Is there any way to use trained rasa model outside rasa shell

I am working on a rasa chatbot. For training the chatbot, I added all the training data to the nlu.md file. I added the stories to the stories.md file. I configured the domain.yml file and I also created a few custom actions that the bot should run when the user asks a particular question. Now I trained the chatbot using the rasa train command. This created a zipped file inside the models folder.

I am now trying to add speech recognition to the chatbot. for this I am using the SpeechRecognition library in python and google’s speech to text API.

I want the converted text from the google STT as user input to the trained rasa model. As of now, I am only able to use the trained model inside rasa shell or rasa x. But I am creating a web UI for the chatbot with django, and along with the speech recognition part of the code, I would like to call the trained rasa model from the custom code.

How do I do that?

What happens to the actions server when calling the model from my own custom code, and will the bot be able to follow the flow as specified in the stories with which I trained the model?

Hey @sashaank.

Seems like you’re trying to run the bot from inside the script. Rasa provides “Agents” that you can use to achieve this.

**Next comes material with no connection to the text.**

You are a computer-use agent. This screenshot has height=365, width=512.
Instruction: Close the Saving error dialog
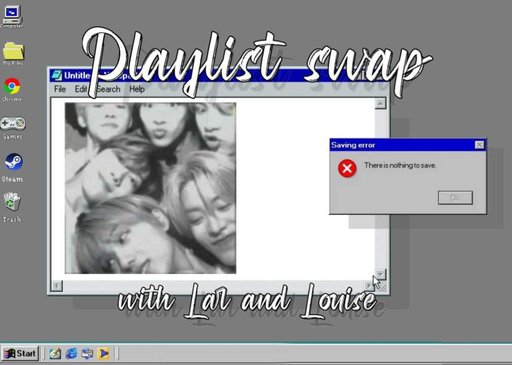[479, 145]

You can use methods like handle_text in case of CollectingOutputChannel. For example:

>>> from rasa.core.agent import Agent
>>> from rasa.core.interpreter import RasaNLUInterpreter
>>> agent = Agent.load("examples/restaurantbot/models/current")
>>> await agent.handle_text("hello")
[u'how can I help you?']

More information is available at the Agent docs

1 Like

Thanks mate! It works perfect! The URL of Agent docs seems not correct now, however it doesnt matter, it’s easy to google rasa agent!